Turning to Lacroix, he smiled for the first time in days.
“Let’s make camp here,” he said. “They are holed up for the night, and we will be safe enough until tomorrow evening.”
Lacroix nodded. He dismounted quickly, eyeing the hole in the mountain warily, then moving to place a silver crucifix across that opening. He reached to his pack and brought forth a vial of water, blessed by the cardinal in Grenoble, and dripped it in a tight semicircle around the cross. Noirceuil watched in amusement for a moment, then turned once more.
“I will keep watch on the perimeter until it is too light for Montrovant to surprise us,” he said.
Lacroix found that he was more weary than he’d realized. Nodding, he sought the shelter of a nearby outcrop of stone with a small bent tree dangling over it for shade. He brought down his pack, placing it beneath his head and drawing his long cloak about himself tightly, lying back to watch the way they’d come.

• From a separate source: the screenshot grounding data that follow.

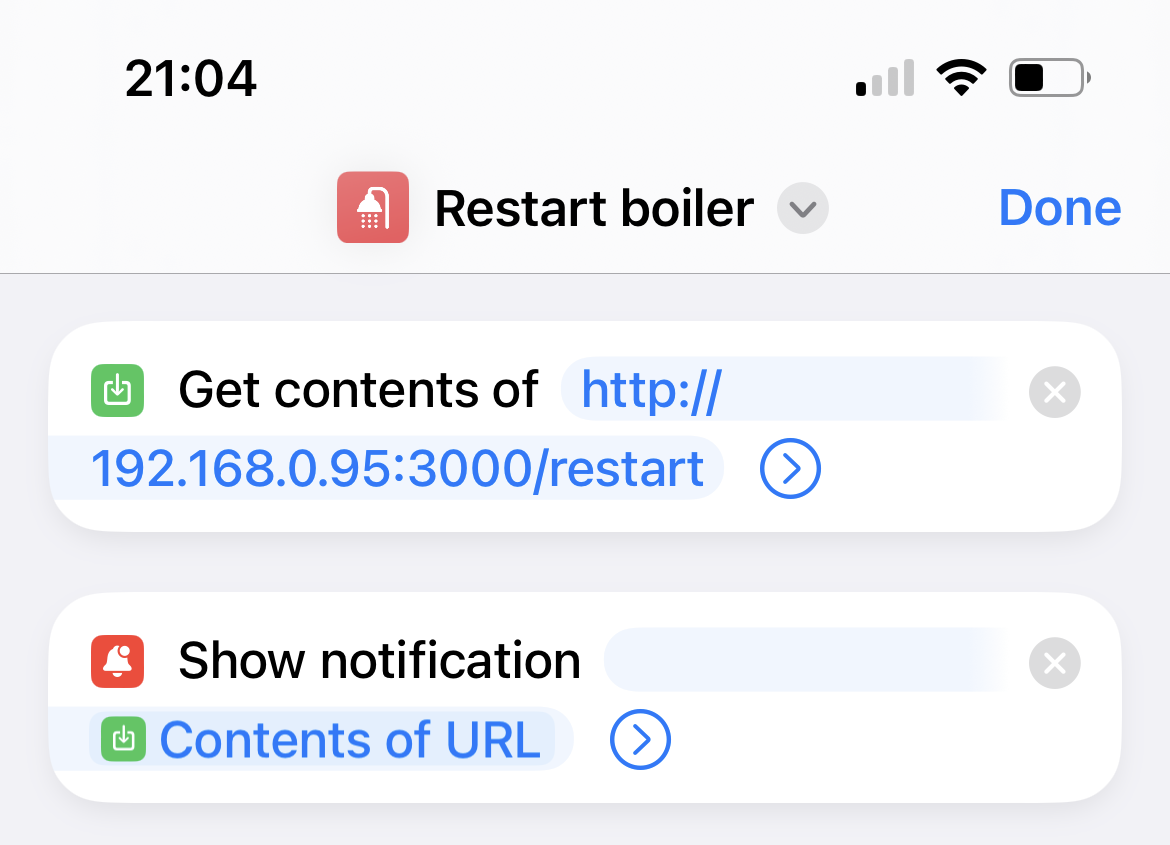Tap the small green icon in the variable token

pos(123,739)
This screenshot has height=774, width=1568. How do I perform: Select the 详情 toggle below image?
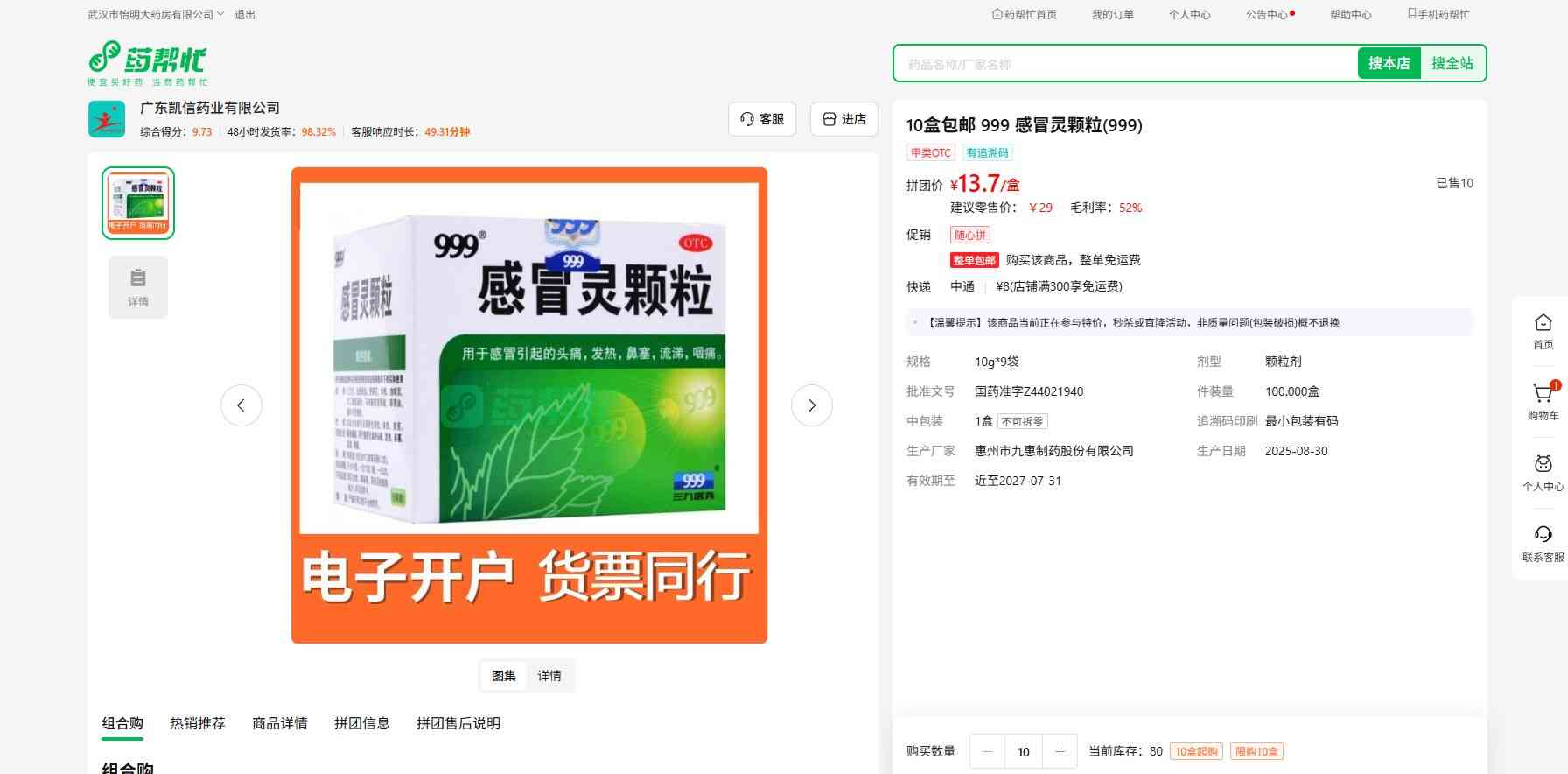pyautogui.click(x=550, y=676)
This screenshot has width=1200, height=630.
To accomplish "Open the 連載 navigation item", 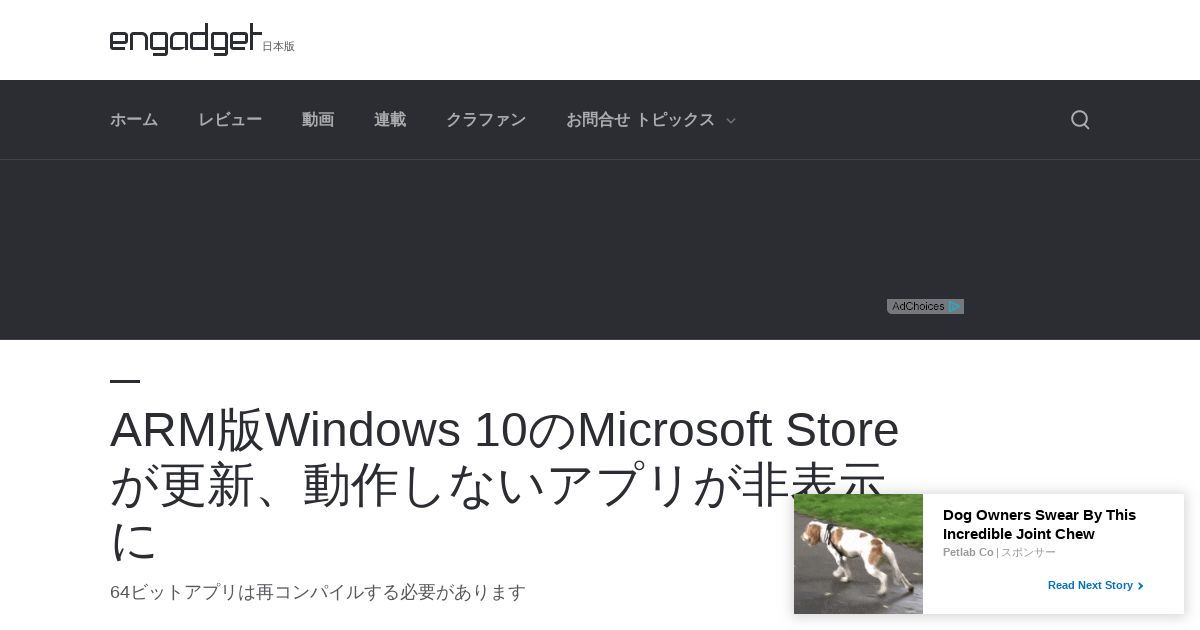I will (x=390, y=120).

Noirceuil slipped off into the trees, moving swiftly and leaving his mount behind. When he was certain he’d put enough distance between himself and Lacroix, he stopped. Closing his eyes, he allowed his mind to slow, and his feet slipped softly through the earth, to the heels…ankles… thighs…disappearing slowly into the embrace of the soil of the mountain. He would rise before Lacroix grew suspicious, and then he would find a way to flush his rabbits from their hole. The hunt was on.
FIFTEEN
Jeanne returned to their room in the inn to find that Montrovant was already there. The dark one sat by a window, staring out into the darkness in meditative silence. Jeanne slid into the chair opposite his sire, leaning back and waiting. He was full, sated and feeling the first vitality-sapping effects of the coming dawn steal through his limbs.
“It is coming full circle,” Montrovant said softly, turning from the window to meet Jeanne’s gaze. “I can feel it. I’ve hunted this thing for so long, followed this fool’s errand until I have begun to see myself as the fool. I cannot continue as we have.”
“They have not all been bad times, my friend,” Jeanne said softly.
“No,” Montrovant said, laughing suddenly, “no, they have not. But there has always been this at the root of it all. The Grail has been fixed in my mind for so long that I feel it with me, even though I’ve never set eyes on it. I can sense it, calling to me, mocking me, and that eats at me constantly. I was a rational man in life, a bit impulsive, but a good leader. I was destined for great things, I believe. That ended, and even after death, I was cautious, learning, seeking knowledge if I did not possess it.”
“Then Eugenio told me the story of Kli Kodesh, and of the Grail. I still dreamed of the sunlight then…did you know that? I still thought of the times I walked carefree with women, stealing away with them, not to drain their life and continue my own, but to share hot, sweaty moments and secrets by moonlight. When he told me the legends about the Grail, it was the beginning of a dream.
“I believed it might bring some of that back to me. I believed that, with the Grail, I might be able to free myself from the shadows, return to that light. Certainly all those I knew would be dead and buried, but what did that matter to one who was eternally young, and handsome? I saw myself as a king in the world of the living, and that intoxicated me.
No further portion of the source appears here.